Or I should say: I understand weddings (obviously: it's the legal joining of two people in the eyes of God), but I've never really understood the point of them. Love can't be told what to do: it goes where it likes, and the freedom to leave again if it wants to is as important as allowing it the space to turn up in the first place. Weddings, for me, have therefore always felt a little like building a cage to put the love in in the hope of keeping it trapped there: by law, by religion, by the amount of money spent on a dress, or just by the embarrassment of sending back all the gifts if it all goes wrong.

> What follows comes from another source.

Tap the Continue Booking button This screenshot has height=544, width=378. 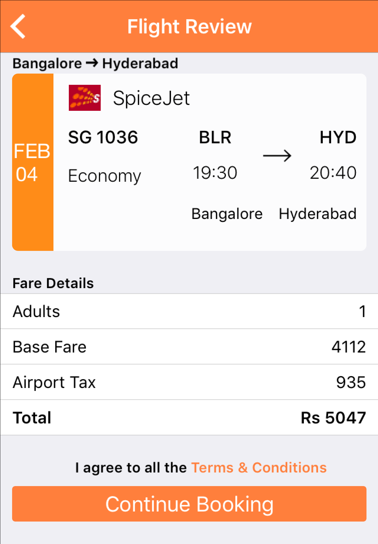point(189,504)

This weekend, however, there was a Smale wedding for the first time in nearly two decades, and no amount of amateur philosophising was going to get me out of wearing a dress and wearing heels and eating fruit-cake. None whatsoever. And believe me, I tried it. I don't like wearing anything pretty, I don't like being six foot tall, and I don't like raisins very much, so I pretty much gave it everything I had: love theories, religion theories, architecture theories, fashion theories. All my best theories, I gave it. It didn't work.
"You're starting to sound bitter," my mum eventually said.
"Ha!" I laughed.
"That sounds bitter," she pointed out. "Somebody will marry you one day," she added distractedly, patting me on the shoulder. "Probably. If you start taking your dirty crockery through to the kitchen when you're finished with it, instead of leaving it on the floor in the living room."

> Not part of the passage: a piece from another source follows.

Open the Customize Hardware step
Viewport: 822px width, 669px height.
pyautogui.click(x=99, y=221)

"Don't care anyway," I grumbled, climbing into the backseat of the car. "Weddings are crap."
I was wrong. (I'm wrong far, far more often than I'm right, and there's a certain satisfaction in knowing I can believe in my own convictions as whole heartedly as I like, because the chances are they'll be short-lived.) This wedding was not crap. This wedding, in fact, felt a lot like a big party full of all the people I love most in the world. A big party, with a big free bar and a very sunny balcony to smoke cigarettes on with my cousins at fifteen minute intervals, even though it made all the grown ups cross. And that's not crap, no matter how frilly your dress is.
It wasn't until I got home and started piecing and editing together the video, however, that I started to see - maybe - what all of the fuss was about. In making the little film for my aunt (who couldn't be there), I had to concentrate on the expressions of the people I care about, and I had to really focus on the tiny gestures they made: the hands on shoulders, and the wobble of lips, and the grins I don't think I've ever seen that big. I had to watch my Aunt and Uncle look the happiest I've ever seen them look, over and over again. Which made me wonder if maybe I was even more wrong than I thought I was. Marriage, after all, balances everything out. We get the people we love together to mark the beginning of a life and the end of a life, so it's only right and natural that we get them together to celebrate the happiest part of a life: even if that apparently requires cake made entirely out of dried up grapes.
Watching the faces of my family - both those who were saying vows and those who were not - it was suddenly clear that a wedding is not about two people celebrating love, but all of us; and it isn't about trapping it, but giving it a cheer as it goes past.
I still wouldn't say that I'm a massive fan of weddings or marriage, but I think I'll be clearing up my breakfast bowl in the mornings now, just in case.